워셜 플로이드는 시간 복잡도 n^3 이다 그래서 그런가

26번이 시간초과..

그래서 다음과 같이 다익스트라로 바꿔봤다.

import heapq

INF = 1000000000

def dijkstra(start, costs, distance):
    q = []
    heapq.heappush(q, (0, start))
    distance[start][start] = 0
    while q:
        dist, cur = heapq.heappop(q)
        if distance[start][cur] < dist:
            continue
        for idx, i in enumerate(costs[cur]):
            throughDist = dist + i
            if distance[start][idx] > throughDist :
                distance[start][idx] = throughDist
                heapq.heappush(q, (throughDist,idx))

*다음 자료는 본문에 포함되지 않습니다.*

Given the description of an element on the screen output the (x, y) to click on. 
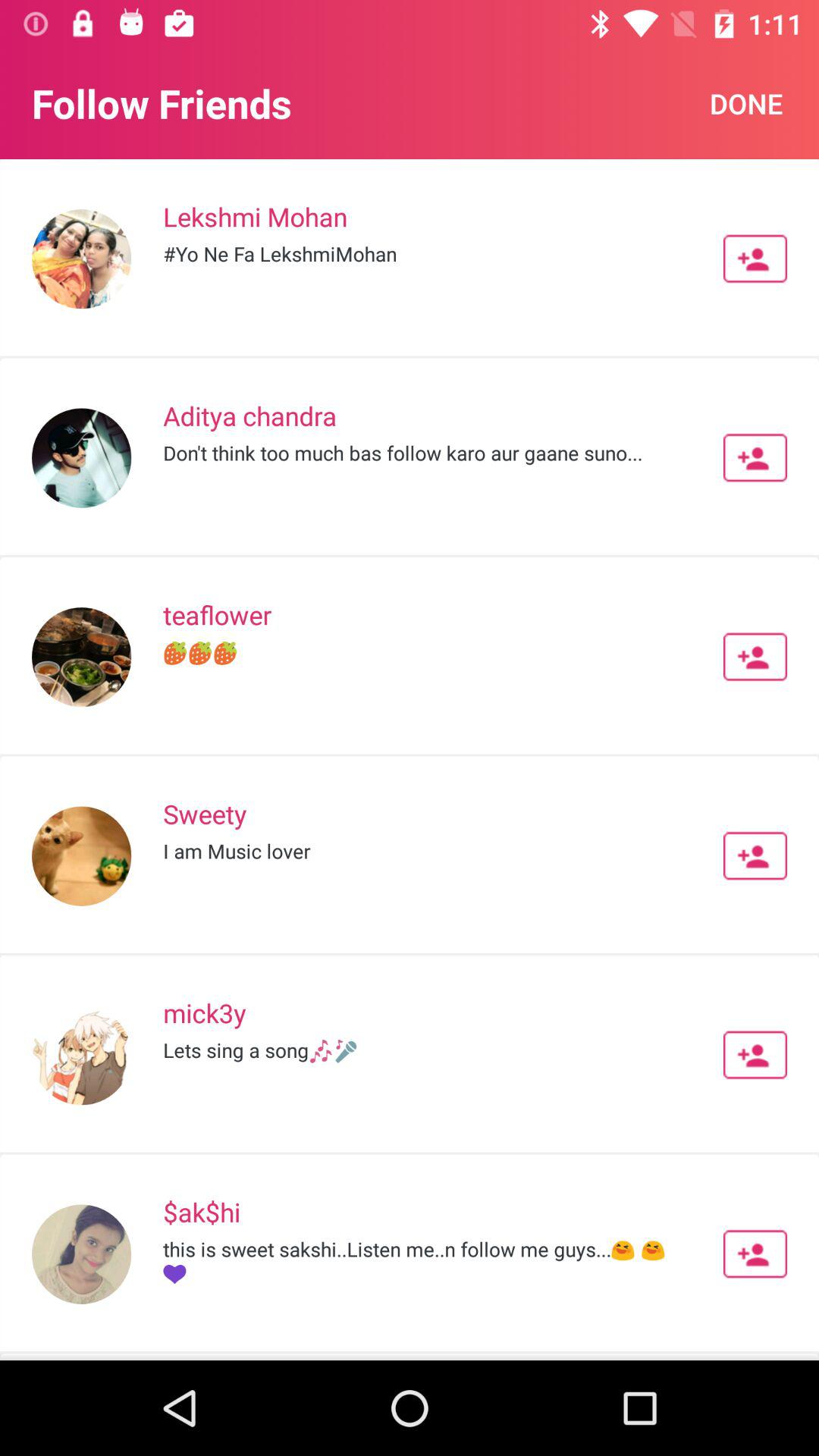
go to contact (755, 457)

def solution(numOfPoint, S, A, B, edges) :
    costs = [[0 if i==j else INF for i in range(numOfPoint)] for j in range(numOfPoint)]
    for edge in edges:
        costs[edge[0]-1][edge[1]-1] = edge[2]
        costs[edge[1]-1][edge[0]-1] = edge[2]

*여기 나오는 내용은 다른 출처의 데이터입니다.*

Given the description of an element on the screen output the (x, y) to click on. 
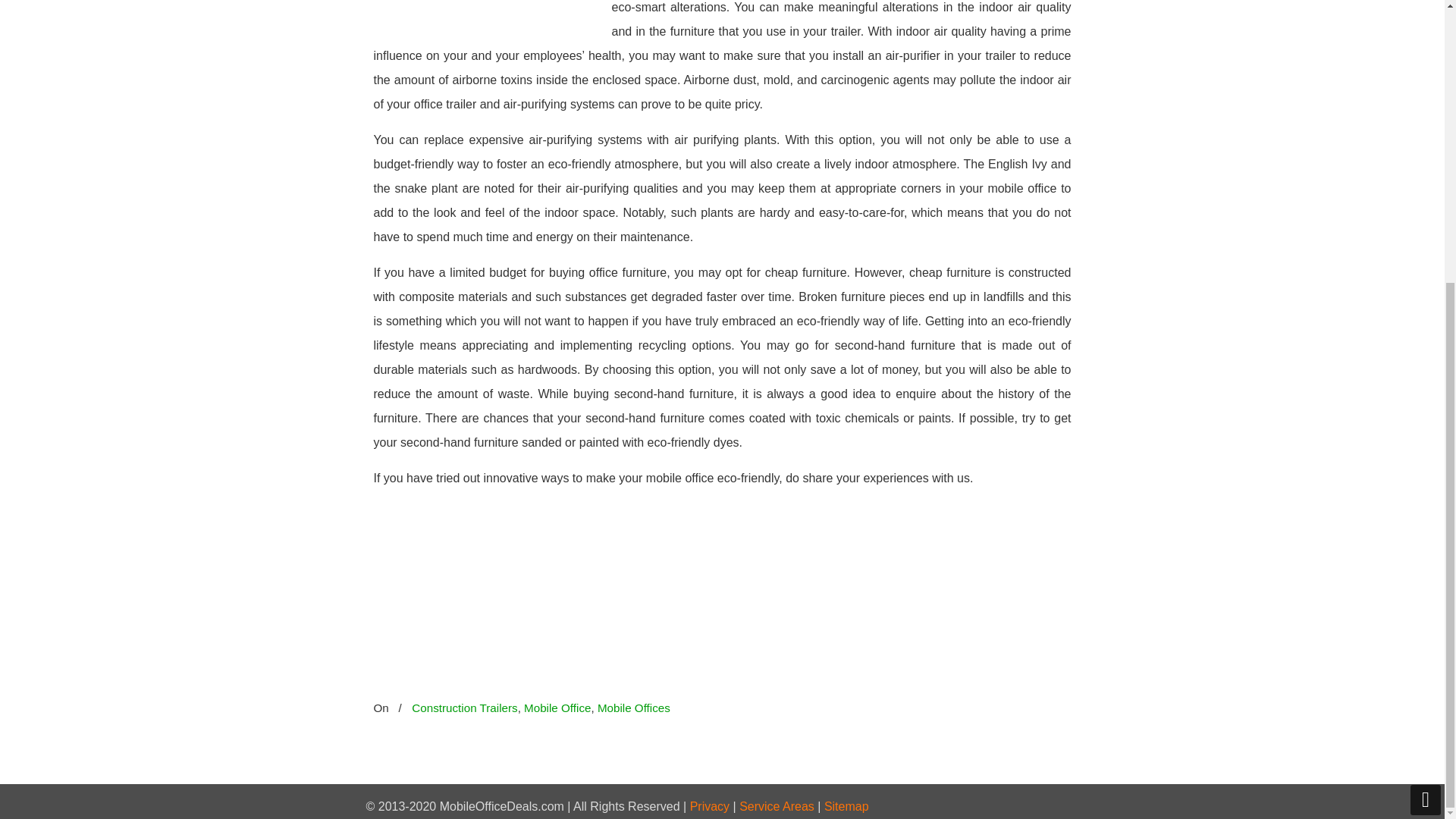
Privacy Policy (709, 806)
Service Areas (776, 806)
Mobile Offices (632, 707)
Mobile Office (557, 707)
Privacy (709, 806)
Sitemap (846, 806)
Construction Trailers (464, 707)
Service Areas (776, 806)
Sitemap (846, 806)
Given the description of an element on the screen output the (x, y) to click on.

    distance = [[0 if i==j else INF for i in range(numOfPoint)] for j in range(numOfPoint)]
    for start in range(numOfPoint):
        dijkstra(start, costs, distance)

    answer = 10000000
    for separatePoint in range(numOfPoint):
        cost = distance[S-1][separatePoint] + distance[separatePoint][A-1] + distance[separatePoint][B-1]
        answer = answer if answer < cost else cost
    return answer



print(solution(6, 4, 6, 2, [[4, 1, 10], [3, 5, 24], [5, 6, 2], [3, 1, 41], [5, 1, 24], [4, 6, 50], [2, 4, 66], [2, 3, 22], [1, 6, 25]]))

성공!

 

근데 다 풀고 나서 워셜 플로이드 알고리즘에 min 함수를 안쓰고 해봤더니 통과...... 충격

 

오늘의 값진 결론

단순 값 2개 비교시에는 min, max함수를 쓰지말자. 덕분에 2시간 뻘짓한거 보상받은 기분이다

 

def solution(numOfPoint, S, A, B, edges) :
    costs = [[0 if i==j else 1000000000 for i in range(numOfPoint)] for j in range(numOfPoint)]
    for edge in edges:
        costs[edge[0]-1][edge[1]-1] = edge[2]
        costs[edge[1]-1][edge[0]-1] = edge[2]
    for middlePoint in range(numOfPoint):
        for start in range(numOfPoint):
            for end in range(numOfPoint):
                if middlePoint != start and middlePoint != end and start != end:
                    midCost = costs[start][middlePoint] + costs[middlePoint][end]
                    costs[start][end] = costs[start][end] if midCost > costs[start][end] else midCost
    answer = 10000000
    for separatePoint in range(numOfPoint):
        cost = costs[S-1][separatePoint] + costs[separatePoint][A-1] + costs[separatePoint][B-1]
        answer = answer if answer < cost else cost
    return answer

최종 코드